Here is the reference (from March 24 at 10:50 am):

tree68
Here's your derailment dynamics right here:

https://www.youtube.com/watch?v=a-smEEHYdGQ

This is the well known video of the train hit by a tornado.

I don't think this is particularly demonstrative of the kinetics of most derailments.  Here the cars were bodily toppled over (still 'railed' to the last!) almost incidentally taking the adjacent ends of the train off the rails as they went.  One might argue that if the head end had not stopped short in emergency, the following part of the train would have come to a stop by itself once the parted-hose emergency braking had taken hold. 

Euclid's system is assuming that the early moments of a derailment don't result in a catastrophic motion of the cars, either in massive yawing or massive deceleration, and that if through nothing else but momentum the car continues in a straight line, coupled at both ends, with flange contact with ties and ballast continuing to make the truck frame track approximately straight.  The film of the Army tests 'optimizing' sabotage during WWII establishes how difficult it can be to produce an actual derailment even with large pieces of the rail missing. 

It's that scenario -- one or more cars with wheels now bumping along the ties rather than smoothly on the rails -- that the differential-braking system is intended to address.  I would be tempted to look into methods for assuring the integrity of trucks subjected to this -- locking the wheelset bearings to the sideframes, for example, or restricting the yaw rotation rate of the truck relative to the underframe, or providing some default detented centering of the truck frame relative to the underframe if a derailment is detected -- as things that might be secondarily beneficial.

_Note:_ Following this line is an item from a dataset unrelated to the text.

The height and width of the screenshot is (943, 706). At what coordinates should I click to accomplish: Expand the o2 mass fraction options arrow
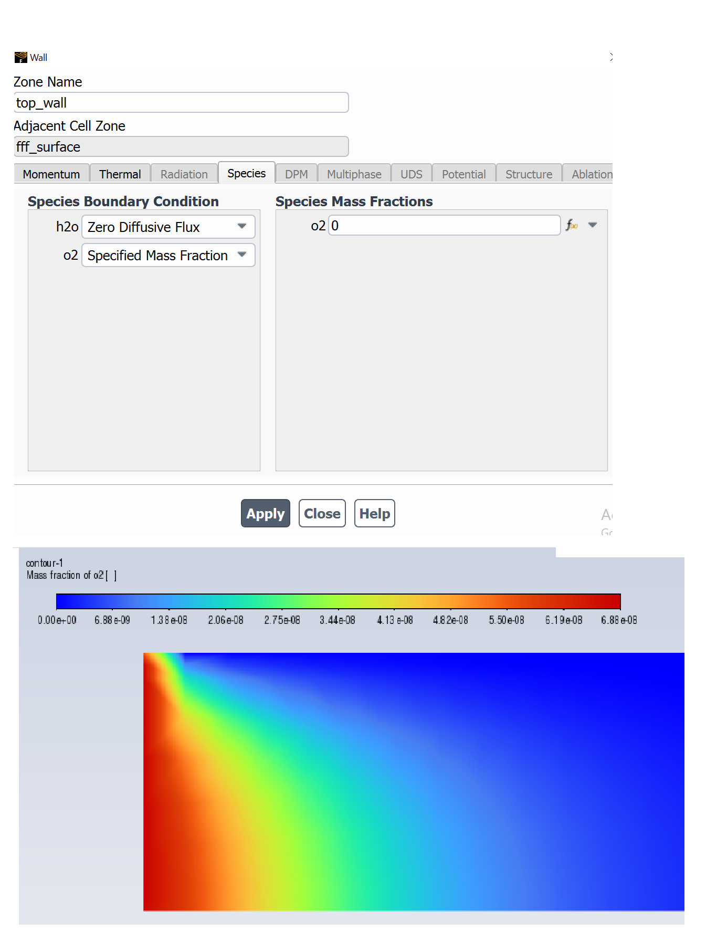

I also think that differential-braking apparatus, if designed correctly, would help with other situations, notably the tendency to 'snatch a knuckle' during emergency braking.  If braking effort is so proportioned in a given consist that the instantaneous load at any coupler is kept under control, but overall also modulated to produce high retarding force up to the point of wheelslide, you still have high 'enough' braking effort to produce a minimum-distance stop, but have virtually eliminated derailment or separation problems from things like dynamiters... without necessarily going to the expense of two-pipe electropneumatic braking.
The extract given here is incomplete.